What you are asked to do:
All records below are to be set down exactly, each character intact.

Entries shown:
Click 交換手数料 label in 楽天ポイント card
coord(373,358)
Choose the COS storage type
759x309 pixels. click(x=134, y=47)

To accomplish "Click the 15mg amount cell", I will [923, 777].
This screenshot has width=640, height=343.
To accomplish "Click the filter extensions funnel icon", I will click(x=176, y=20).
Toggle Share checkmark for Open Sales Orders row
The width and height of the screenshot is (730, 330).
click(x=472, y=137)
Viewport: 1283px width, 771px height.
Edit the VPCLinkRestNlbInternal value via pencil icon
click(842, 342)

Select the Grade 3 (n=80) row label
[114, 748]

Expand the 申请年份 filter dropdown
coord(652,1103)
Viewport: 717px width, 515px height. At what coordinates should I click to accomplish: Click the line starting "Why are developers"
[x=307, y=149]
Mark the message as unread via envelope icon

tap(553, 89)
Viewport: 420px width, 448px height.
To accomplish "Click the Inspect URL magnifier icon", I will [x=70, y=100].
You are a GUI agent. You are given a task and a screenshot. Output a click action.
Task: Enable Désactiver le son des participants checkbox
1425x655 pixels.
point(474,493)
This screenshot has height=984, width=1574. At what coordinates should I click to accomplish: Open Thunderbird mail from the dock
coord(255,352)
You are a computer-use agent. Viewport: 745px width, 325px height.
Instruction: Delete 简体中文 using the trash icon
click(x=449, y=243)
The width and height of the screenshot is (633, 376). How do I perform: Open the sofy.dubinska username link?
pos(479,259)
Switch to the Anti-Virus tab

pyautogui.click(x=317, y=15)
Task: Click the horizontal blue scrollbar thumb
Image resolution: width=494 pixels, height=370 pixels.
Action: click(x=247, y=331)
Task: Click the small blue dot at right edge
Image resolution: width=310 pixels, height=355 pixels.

Answer to this task:
Click 交換手数料 label in 楽天ポイント card
coord(373,358)
Choose the COS storage type
759x309 pixels. click(x=134, y=47)

To accomplish "Click the 15mg amount cell", I will [923, 777].
This screenshot has width=640, height=343.
To accomplish "Click the filter extensions funnel icon", I will click(x=176, y=20).
Toggle Share checkmark for Open Sales Orders row
The width and height of the screenshot is (730, 330).
click(x=472, y=137)
Viewport: 1283px width, 771px height.
Edit the VPCLinkRestNlbInternal value via pencil icon
click(842, 342)

Select the Grade 3 (n=80) row label
[114, 748]

Expand the 申请年份 filter dropdown
coord(652,1103)
Viewport: 717px width, 515px height. At what coordinates should I click to accomplish: Click the line starting "Why are developers"
[x=307, y=149]
Mark the message as unread via envelope icon

tap(553, 89)
Viewport: 420px width, 448px height.
To accomplish "Click the Inspect URL magnifier icon", I will [x=70, y=100].
You are a GUI agent. You are given a task and a screenshot. Output a click action.
Task: Enable Désactiver le son des participants checkbox
1425x655 pixels.
point(474,493)
This screenshot has height=984, width=1574. At what coordinates should I click to accomplish: Open Thunderbird mail from the dock
coord(255,352)
You are a computer-use agent. Viewport: 745px width, 325px height.
Instruction: Delete 简体中文 using the trash icon
click(x=449, y=243)
The width and height of the screenshot is (633, 376). How do I perform: Open the sofy.dubinska username link?
pos(479,259)
Switch to the Anti-Virus tab

pyautogui.click(x=317, y=15)
Task: Click the horizontal blue scrollbar thumb
Image resolution: width=494 pixels, height=370 pixels.
Action: click(x=247, y=331)
Task: Click the small blue dot at right edge
Image resolution: width=310 pixels, height=355 pixels.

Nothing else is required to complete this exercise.